What I Learned: Balancing Heartfelt and Filthy
In this age-gap romance, a tattoo artist falls in love with a younger man who is too into graffiti. The way their relationship unfolds was very sweet, but the sex was hot, complete with so much tension and a Daddy kink. When I’m in duress, I need reliable reads, and the happy ending here does not disappoint.
What I Learned: Smart Dystopia
Read my Edelweiss eARC. Came out in February 2019. The way Mejia balances the familiar trappings of YA dystopia and very pointed political commentary around immigration is masterful. I can’t remember the last time I read this kind of story with this level of thoughtful parallelism to our world today.

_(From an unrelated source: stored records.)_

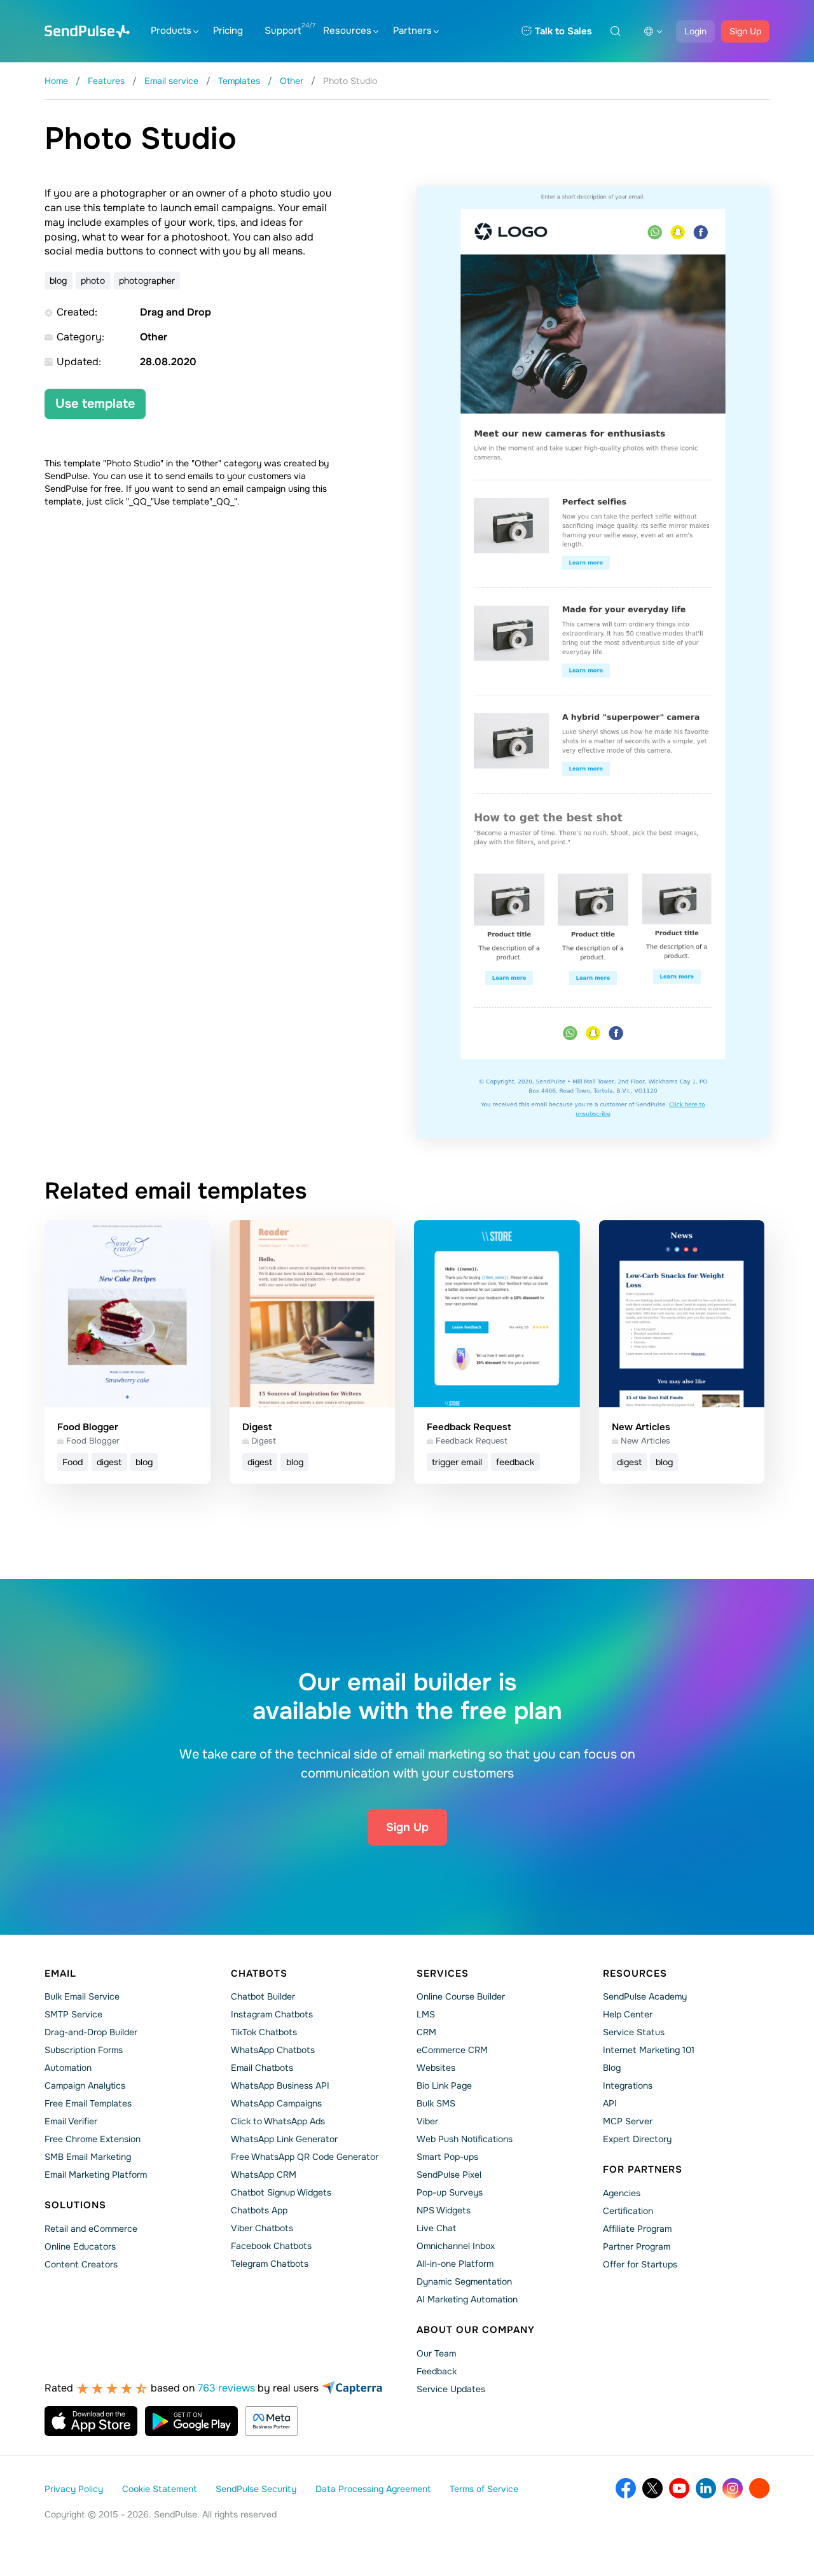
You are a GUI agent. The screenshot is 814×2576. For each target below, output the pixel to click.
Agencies (621, 2193)
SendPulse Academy (645, 1996)
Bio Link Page (444, 2085)
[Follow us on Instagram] (732, 2488)
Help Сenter (627, 2014)
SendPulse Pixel (449, 2174)
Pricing (228, 30)
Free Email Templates (88, 2103)
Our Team (436, 2353)
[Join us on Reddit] (759, 2488)
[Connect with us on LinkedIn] (706, 2488)
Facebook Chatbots (271, 2246)
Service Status (634, 2032)
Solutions (75, 2205)
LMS (426, 2014)
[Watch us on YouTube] (679, 2488)
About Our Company (476, 2329)
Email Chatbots (262, 2067)
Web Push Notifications (465, 2139)
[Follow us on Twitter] (652, 2488)
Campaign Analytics (85, 2085)
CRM (426, 2032)
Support (283, 30)
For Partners (642, 2169)
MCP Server (627, 2121)
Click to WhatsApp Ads (278, 2121)
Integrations (627, 2085)
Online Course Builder (461, 1996)
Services (443, 1973)
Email (60, 1973)
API (610, 2103)
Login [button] (695, 31)
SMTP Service (73, 2014)
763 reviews (226, 2388)
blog (58, 280)
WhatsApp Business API (280, 2085)
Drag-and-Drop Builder (91, 2032)
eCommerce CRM (452, 2050)
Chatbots (259, 1973)
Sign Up (745, 31)
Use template (95, 404)
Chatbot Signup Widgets (281, 2192)
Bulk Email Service (82, 1996)
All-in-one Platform (455, 2263)
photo (93, 280)
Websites (436, 2067)
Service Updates (451, 2389)
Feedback (437, 2371)
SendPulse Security (256, 2489)
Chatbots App (259, 2210)
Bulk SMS (436, 2103)
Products (171, 30)
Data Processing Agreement (373, 2489)
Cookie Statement (159, 2489)
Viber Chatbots (262, 2228)
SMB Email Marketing (88, 2156)
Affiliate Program (637, 2228)
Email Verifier (71, 2121)
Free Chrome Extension (93, 2139)
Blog (612, 2067)
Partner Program (636, 2246)
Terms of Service (484, 2489)
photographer (147, 280)
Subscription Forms (84, 2050)
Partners (412, 30)
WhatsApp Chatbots (273, 2050)
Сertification (628, 2211)
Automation (68, 2067)
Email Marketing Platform (96, 2174)
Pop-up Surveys (450, 2192)
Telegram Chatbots (269, 2263)
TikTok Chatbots (264, 2032)
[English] (653, 31)
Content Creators (81, 2264)
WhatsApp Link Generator (284, 2139)
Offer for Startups (640, 2264)
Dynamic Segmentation (464, 2281)
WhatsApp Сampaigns (276, 2103)
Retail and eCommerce (91, 2228)
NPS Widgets (444, 2210)
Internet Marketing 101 (648, 2050)
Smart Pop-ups (447, 2156)
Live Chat (436, 2228)
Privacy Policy (74, 2489)
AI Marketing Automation (467, 2299)
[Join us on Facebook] (626, 2488)
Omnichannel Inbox (456, 2246)
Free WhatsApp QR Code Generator (304, 2156)
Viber (427, 2121)
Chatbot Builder (263, 1996)
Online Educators (80, 2246)
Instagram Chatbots (272, 2014)
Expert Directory (637, 2139)
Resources (347, 30)
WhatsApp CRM (263, 2174)
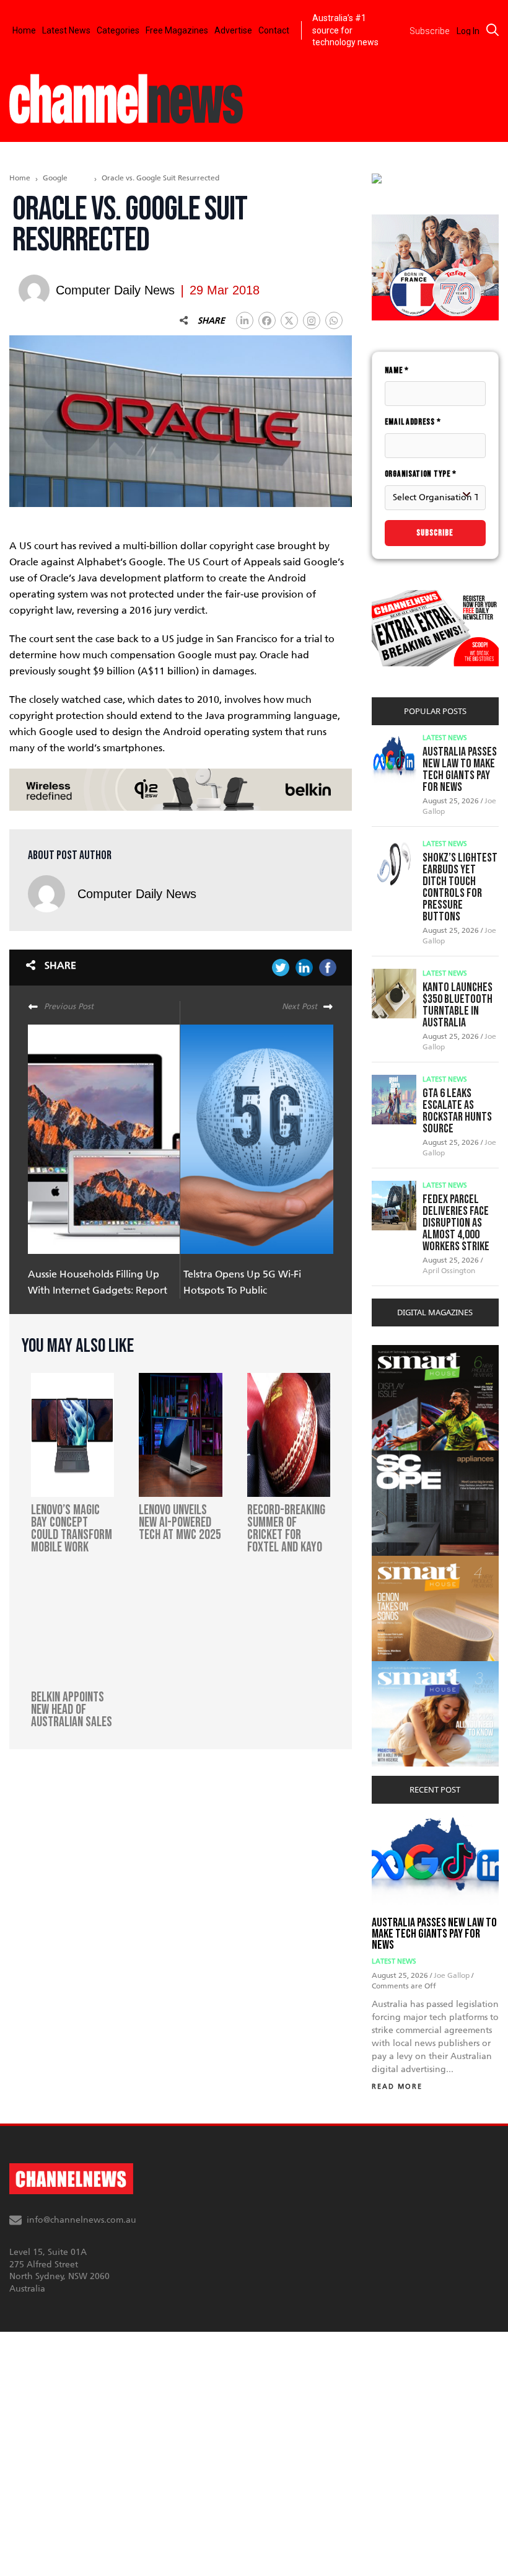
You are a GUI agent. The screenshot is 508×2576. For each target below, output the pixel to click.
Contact (273, 30)
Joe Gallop (452, 1975)
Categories (118, 30)
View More (397, 1351)
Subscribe (434, 532)
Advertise (233, 30)
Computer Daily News (136, 894)
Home (24, 30)
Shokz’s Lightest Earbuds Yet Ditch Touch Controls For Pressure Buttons (460, 887)
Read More (397, 2087)
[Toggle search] (492, 30)
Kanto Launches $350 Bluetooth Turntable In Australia (458, 1005)
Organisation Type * (421, 474)
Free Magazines (177, 30)
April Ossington (449, 1270)
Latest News (66, 30)
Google (55, 178)
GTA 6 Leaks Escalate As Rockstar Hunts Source (457, 1111)
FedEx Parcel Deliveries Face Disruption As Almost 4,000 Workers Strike (456, 1223)
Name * (397, 370)
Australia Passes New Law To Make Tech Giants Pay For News (460, 769)
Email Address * (413, 422)
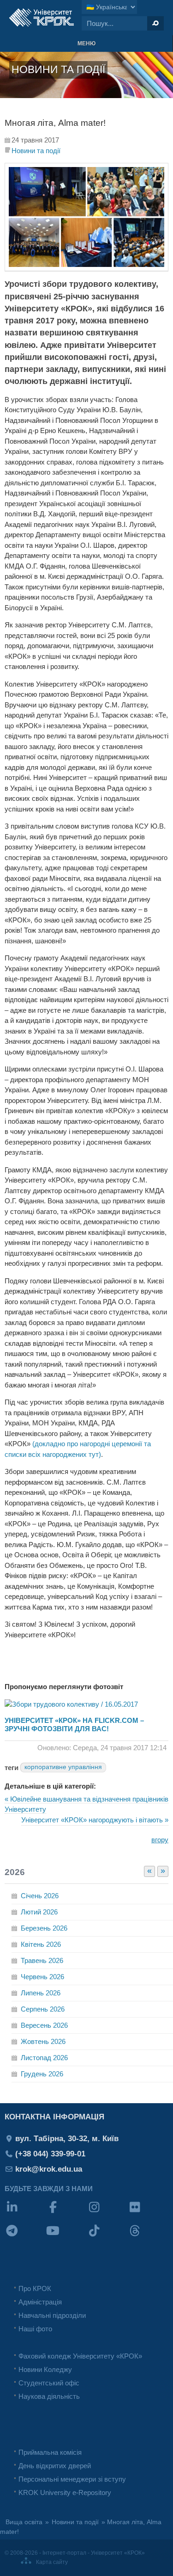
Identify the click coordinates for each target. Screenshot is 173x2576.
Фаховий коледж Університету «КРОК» (80, 2356)
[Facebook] (66, 2213)
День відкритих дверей (54, 2466)
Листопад (44, 2058)
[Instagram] (107, 2213)
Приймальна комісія (50, 2452)
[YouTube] (66, 2236)
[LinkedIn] (25, 2213)
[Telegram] (25, 2236)
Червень (42, 1977)
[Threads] (147, 2236)
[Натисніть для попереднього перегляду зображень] (86, 268)
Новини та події (36, 151)
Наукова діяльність (49, 2396)
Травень (42, 1960)
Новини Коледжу (45, 2369)
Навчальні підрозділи (52, 2315)
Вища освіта (24, 2522)
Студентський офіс (48, 2383)
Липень (40, 1993)
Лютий (39, 1912)
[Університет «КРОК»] (41, 18)
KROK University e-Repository (64, 2492)
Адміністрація (40, 2302)
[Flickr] (147, 2213)
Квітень (41, 1944)
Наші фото (35, 2329)
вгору (159, 1840)
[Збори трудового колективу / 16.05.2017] (71, 1704)
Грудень (42, 2074)
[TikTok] (107, 2236)
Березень (44, 1928)
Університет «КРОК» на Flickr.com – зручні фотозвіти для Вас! (74, 1724)
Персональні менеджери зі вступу (72, 2479)
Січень (40, 1896)
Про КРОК (34, 2288)
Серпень (43, 2009)
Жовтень (43, 2041)
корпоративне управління (63, 1767)
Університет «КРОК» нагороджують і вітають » (94, 1820)
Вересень (44, 2025)
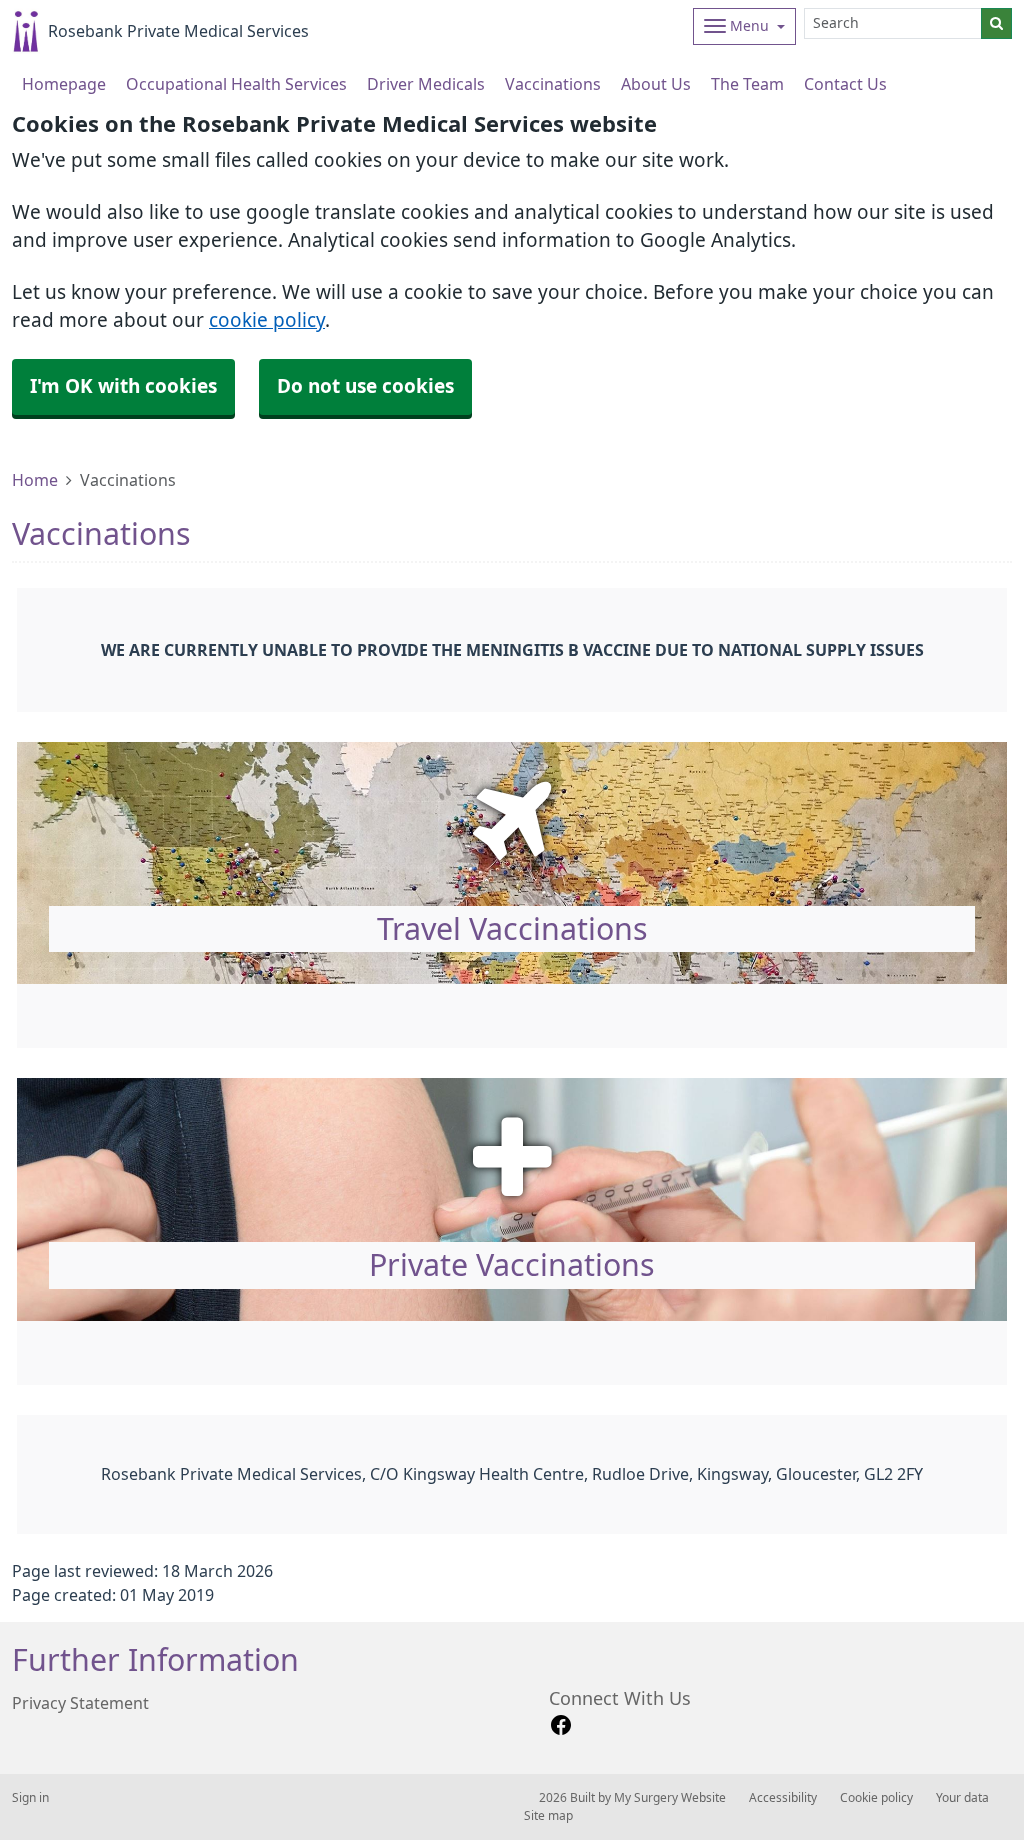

What I Learned: Not Bringing in an Unnecessary Element
I thought Tsukuru’s narrative had been strong. A man kind of lost after his friends abandoned him as children, he’s trying to regain a sense of purpose and goes off to seek closure. The reveal of his friends’ betrayal comes from a very uncomfortable place and I’m sure the book would have been much stronger without it.
What I Learned: Too Much World-building, Not Enough Context
World-building is a tricky art. You want something that presents itself to the reader organically, while at the same time introducing entirely new concepts. In the opening to The Witchlands, the grounding in the world felt very sudden and confusing. I will continue with the series and hope some things crystallize.
What I Learned: Less Thieving, More Intrigue
While heists and stealing things was definitely a major element in this follow-up to The Queen’s Thief, what really caught my interest was the political intrigue. Moving to third person gave the reader so much insight into how the world works and that there are things happening beyond Eugenides.
In March, I’ll be doing some traveling (going to Seattle), so that transit time gives me so much reading time.